Data dict for M&M abstracts

Many of us met on 2021-06-02 re: the Microscopy and Microanalysis (M&M) conference abstracts dataset.

@june.lau and @briandecost are going to work with their NIST summer student to

  1. convert their directory of PDF abstracts to (ID, plain text), via tesseract-ocr or some alternative tool. IDs would ideally be DOIs.
  2. Use LBNLP to extract named entities via the pretrained matscholar NER model (thanks to @jdagdelen @ardunn et al.!).
  3. Select a small number of frequently encountered / important terms (~10-30) in corpus for initial dictionary terms (there are ~10M matscholar named entities, which we can reduce with their published normalization dataset, but we want to focus on M&M “all-stars” for the WG).

Once we have the (abstract → named entities) dataset, we can focus on developing the formal data dictionary.
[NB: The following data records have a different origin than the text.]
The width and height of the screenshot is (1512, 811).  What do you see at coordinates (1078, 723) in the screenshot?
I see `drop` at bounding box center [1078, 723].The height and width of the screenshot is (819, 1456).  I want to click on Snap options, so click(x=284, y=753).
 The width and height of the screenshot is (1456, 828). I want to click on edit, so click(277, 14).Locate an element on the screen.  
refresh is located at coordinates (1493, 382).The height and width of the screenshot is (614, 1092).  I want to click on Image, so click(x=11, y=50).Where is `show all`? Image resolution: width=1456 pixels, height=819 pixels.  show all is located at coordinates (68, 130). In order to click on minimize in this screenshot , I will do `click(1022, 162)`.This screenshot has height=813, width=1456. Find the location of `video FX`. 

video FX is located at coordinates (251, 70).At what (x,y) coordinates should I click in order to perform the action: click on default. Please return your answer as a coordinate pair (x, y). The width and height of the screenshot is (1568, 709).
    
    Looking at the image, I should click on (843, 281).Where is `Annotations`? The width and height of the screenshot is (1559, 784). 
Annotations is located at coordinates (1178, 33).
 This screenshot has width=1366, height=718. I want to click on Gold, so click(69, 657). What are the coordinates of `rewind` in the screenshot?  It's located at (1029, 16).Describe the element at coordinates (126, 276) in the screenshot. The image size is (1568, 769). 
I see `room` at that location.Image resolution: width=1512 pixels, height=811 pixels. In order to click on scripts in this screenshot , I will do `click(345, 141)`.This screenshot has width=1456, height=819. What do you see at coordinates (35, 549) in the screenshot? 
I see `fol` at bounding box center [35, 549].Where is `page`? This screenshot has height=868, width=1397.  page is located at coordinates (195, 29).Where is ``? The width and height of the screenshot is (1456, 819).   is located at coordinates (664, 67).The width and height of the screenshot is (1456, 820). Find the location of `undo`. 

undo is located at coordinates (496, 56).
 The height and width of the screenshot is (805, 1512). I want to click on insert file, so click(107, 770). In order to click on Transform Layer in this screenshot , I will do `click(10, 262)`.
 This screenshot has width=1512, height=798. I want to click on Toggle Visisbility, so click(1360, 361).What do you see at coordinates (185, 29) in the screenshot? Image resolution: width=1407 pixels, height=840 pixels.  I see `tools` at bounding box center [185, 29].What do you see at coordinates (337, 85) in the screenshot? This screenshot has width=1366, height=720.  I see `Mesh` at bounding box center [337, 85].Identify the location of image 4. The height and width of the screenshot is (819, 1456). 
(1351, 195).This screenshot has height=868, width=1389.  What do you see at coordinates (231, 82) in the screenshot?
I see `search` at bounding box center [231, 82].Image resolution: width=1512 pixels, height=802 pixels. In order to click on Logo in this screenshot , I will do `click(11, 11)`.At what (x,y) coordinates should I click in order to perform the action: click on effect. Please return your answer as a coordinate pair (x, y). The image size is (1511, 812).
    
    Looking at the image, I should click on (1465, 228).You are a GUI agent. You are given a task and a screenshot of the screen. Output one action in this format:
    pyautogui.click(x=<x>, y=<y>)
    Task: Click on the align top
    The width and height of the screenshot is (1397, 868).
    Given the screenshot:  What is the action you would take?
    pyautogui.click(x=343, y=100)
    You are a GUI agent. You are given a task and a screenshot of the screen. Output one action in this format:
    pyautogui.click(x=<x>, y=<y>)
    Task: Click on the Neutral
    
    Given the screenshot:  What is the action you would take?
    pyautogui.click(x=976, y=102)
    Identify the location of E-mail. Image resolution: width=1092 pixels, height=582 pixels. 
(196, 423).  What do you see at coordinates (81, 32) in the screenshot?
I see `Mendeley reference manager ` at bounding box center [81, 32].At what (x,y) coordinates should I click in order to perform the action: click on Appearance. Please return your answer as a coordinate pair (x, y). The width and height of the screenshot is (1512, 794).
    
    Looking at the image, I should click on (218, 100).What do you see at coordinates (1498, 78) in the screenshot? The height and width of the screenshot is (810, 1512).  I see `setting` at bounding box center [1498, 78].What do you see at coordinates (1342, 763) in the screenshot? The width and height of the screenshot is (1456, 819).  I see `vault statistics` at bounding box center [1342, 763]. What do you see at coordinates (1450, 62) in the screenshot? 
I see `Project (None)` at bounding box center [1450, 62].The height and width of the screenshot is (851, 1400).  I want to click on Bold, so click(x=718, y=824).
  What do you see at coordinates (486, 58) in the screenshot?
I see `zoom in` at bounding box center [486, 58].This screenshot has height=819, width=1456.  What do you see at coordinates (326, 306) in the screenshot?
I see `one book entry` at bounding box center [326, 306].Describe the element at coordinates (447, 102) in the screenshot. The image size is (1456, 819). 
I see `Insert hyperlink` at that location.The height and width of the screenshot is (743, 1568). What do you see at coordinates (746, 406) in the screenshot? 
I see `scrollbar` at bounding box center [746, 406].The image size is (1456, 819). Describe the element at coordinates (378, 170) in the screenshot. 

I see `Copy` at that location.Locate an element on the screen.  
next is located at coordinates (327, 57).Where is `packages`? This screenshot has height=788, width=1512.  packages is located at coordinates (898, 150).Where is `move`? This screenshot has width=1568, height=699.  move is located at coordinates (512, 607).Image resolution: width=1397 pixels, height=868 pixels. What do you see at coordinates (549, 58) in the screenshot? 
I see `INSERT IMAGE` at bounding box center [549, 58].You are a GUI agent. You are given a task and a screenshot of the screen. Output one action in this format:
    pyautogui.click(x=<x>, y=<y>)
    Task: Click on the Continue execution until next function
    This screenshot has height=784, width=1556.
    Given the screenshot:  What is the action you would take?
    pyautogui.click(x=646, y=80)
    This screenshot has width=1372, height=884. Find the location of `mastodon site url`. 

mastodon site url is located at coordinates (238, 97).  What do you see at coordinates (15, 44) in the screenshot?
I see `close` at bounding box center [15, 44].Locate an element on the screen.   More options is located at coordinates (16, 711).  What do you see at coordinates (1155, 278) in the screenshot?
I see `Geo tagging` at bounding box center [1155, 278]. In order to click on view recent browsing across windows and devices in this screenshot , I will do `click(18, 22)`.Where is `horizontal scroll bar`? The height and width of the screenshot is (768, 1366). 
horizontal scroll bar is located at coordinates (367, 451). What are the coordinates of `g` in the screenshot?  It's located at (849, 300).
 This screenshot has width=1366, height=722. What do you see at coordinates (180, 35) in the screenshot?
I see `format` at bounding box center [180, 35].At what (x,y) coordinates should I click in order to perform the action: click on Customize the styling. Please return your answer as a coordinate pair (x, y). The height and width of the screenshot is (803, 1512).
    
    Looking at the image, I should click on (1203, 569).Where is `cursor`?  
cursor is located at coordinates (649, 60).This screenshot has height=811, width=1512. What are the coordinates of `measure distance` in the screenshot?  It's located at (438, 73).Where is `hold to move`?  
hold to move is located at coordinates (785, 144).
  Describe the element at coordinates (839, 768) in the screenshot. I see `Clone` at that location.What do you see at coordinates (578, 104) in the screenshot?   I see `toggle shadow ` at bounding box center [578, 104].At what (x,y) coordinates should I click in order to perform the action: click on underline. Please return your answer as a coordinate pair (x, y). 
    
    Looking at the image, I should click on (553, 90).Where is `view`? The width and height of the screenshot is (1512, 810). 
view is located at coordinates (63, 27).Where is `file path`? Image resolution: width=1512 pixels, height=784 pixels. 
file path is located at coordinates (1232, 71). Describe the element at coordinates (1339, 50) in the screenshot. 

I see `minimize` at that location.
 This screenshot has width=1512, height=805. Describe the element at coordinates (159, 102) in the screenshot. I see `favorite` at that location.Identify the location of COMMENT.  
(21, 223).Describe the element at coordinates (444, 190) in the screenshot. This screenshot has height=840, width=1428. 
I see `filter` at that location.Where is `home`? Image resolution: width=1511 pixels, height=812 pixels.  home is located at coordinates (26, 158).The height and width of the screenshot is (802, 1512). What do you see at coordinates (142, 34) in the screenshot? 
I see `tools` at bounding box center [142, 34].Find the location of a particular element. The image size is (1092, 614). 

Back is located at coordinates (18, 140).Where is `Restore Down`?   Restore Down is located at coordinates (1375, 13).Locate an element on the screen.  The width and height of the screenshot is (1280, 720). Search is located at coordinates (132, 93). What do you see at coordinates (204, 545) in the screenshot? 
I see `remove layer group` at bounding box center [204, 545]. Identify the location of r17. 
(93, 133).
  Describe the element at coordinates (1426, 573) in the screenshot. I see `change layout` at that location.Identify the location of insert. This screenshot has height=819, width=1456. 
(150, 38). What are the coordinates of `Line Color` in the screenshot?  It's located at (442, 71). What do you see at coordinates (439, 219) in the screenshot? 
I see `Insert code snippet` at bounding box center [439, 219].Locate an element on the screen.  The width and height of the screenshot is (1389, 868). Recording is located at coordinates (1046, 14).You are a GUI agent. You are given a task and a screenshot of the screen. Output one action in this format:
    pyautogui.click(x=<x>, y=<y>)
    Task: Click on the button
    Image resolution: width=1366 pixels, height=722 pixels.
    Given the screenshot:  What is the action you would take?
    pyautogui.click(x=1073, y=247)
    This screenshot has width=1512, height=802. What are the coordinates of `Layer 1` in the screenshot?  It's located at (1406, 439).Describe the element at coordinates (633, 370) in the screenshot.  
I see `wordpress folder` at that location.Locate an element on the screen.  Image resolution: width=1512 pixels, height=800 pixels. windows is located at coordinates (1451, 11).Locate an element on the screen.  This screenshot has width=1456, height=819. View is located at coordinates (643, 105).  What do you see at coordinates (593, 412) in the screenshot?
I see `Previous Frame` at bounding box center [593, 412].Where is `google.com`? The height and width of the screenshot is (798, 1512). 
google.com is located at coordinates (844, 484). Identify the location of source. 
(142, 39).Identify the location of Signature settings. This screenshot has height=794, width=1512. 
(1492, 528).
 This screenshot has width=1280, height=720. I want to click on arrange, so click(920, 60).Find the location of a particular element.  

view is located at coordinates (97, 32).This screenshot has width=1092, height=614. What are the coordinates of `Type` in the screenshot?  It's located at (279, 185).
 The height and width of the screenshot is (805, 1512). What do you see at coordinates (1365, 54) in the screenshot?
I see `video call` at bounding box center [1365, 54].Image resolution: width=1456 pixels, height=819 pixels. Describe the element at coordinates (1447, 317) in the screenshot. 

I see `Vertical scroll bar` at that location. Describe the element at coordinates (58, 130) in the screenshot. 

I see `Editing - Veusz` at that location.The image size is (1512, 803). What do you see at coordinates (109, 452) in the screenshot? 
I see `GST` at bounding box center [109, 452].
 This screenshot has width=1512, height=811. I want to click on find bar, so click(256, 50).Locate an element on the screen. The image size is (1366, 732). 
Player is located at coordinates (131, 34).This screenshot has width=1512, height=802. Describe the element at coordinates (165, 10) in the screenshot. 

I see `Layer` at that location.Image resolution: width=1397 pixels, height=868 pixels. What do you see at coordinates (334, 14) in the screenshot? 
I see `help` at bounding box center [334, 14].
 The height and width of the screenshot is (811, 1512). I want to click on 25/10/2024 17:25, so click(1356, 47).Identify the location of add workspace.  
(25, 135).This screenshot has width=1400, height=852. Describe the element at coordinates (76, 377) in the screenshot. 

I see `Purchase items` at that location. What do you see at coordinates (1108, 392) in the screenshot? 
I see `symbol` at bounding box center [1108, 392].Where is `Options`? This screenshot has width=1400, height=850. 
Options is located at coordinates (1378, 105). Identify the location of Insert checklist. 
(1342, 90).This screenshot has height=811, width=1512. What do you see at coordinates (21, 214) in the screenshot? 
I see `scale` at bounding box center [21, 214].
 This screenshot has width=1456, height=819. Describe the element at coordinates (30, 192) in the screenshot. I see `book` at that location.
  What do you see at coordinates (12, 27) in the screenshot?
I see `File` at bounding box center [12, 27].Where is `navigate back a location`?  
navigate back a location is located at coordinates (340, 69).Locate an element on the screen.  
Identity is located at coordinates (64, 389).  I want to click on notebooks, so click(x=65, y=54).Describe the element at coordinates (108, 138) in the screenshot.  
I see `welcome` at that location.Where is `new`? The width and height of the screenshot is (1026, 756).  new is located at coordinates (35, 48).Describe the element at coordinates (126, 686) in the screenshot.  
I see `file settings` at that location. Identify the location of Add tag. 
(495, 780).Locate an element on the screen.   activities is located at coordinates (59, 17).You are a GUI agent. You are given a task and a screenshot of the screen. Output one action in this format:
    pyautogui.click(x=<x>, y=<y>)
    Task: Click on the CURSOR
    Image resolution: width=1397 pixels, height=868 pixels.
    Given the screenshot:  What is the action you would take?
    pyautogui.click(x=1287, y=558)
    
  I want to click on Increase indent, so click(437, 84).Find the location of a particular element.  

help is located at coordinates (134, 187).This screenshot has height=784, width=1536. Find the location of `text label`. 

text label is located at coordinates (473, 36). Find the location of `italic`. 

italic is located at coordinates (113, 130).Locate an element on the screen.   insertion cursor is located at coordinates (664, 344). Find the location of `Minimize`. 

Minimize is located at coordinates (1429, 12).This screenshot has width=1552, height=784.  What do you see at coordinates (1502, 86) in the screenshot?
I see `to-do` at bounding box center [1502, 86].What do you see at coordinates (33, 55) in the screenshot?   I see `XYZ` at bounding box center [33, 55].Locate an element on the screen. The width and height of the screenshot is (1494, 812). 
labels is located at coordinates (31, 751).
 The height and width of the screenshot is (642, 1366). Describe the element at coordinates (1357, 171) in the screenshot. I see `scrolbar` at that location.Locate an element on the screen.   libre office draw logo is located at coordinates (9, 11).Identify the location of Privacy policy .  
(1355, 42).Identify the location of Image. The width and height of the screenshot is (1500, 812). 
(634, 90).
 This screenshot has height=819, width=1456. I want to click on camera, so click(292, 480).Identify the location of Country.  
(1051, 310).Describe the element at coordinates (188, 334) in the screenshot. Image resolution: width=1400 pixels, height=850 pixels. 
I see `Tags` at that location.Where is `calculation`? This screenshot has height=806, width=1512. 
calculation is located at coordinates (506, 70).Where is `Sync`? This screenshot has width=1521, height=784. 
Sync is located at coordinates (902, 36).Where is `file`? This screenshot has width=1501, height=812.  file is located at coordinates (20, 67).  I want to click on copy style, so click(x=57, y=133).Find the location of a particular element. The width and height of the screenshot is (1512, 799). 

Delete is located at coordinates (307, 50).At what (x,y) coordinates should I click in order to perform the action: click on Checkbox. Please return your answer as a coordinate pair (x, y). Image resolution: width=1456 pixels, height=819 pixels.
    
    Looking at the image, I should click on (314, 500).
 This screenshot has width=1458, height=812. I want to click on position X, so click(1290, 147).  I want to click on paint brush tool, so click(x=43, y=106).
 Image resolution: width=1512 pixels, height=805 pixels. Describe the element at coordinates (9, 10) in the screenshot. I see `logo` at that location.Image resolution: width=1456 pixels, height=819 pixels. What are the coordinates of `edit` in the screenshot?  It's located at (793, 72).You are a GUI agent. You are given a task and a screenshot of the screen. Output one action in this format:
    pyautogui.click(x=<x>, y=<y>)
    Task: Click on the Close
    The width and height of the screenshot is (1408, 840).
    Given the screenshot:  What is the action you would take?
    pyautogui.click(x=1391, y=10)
Our actual approach for this is TBD, but I suspect we will use semantic web tech and vocabulary systems like dcmi, skos, etc. for informal annotation properties and rdfs/owl for machine-actionable properties.

The next meeting of the abstracts subgroup is 2021-06-16.

1 Like

We met again today (2021-06-16). @Jamie_McCusker agreed to be technical lead for this subgroup wrt data dictionary implementation - yay!

I got lbnlp working with the matscholar_2020v1 package’s ner model as follows:

# in shell
git clone
cd lbnlp
# python 3.6 or 3.7 needed for tensorflow==1.15.0
# python 3.6 classifier in lbnlp/, so using 3.6
conda create -n lbnlp python=3.6
conda activate lbnlp
pip install -e .[ner]
pip install jupyter
python -m ipykernel install --name lbnlp
jupyter notebook
# open new notebook, set to use lbnlp kernel

Then, I followed the instructions at

The ner_model = load("ner") part took a few minutes, and there were many tensorflow deprecation warnings, but no module requirement errors.

When I ran ner_model.tag_doc(doc), I got a helpful error message suggesting I run cde data download in a shell. I ran this in the notebook as !cde data download. Tagging then worked.

The tags use the so-called “inside-outside-beginning” tagging scheme (Inside–outside–beginning (tagging) - Wikipedia) for multi-token entities. B- means beginning, I- means inside, O means outside. So, for example, B-MAT followed by I-MAT means it’s a 2-token MAT entity. Thanks @ardunn for clarifying this for me!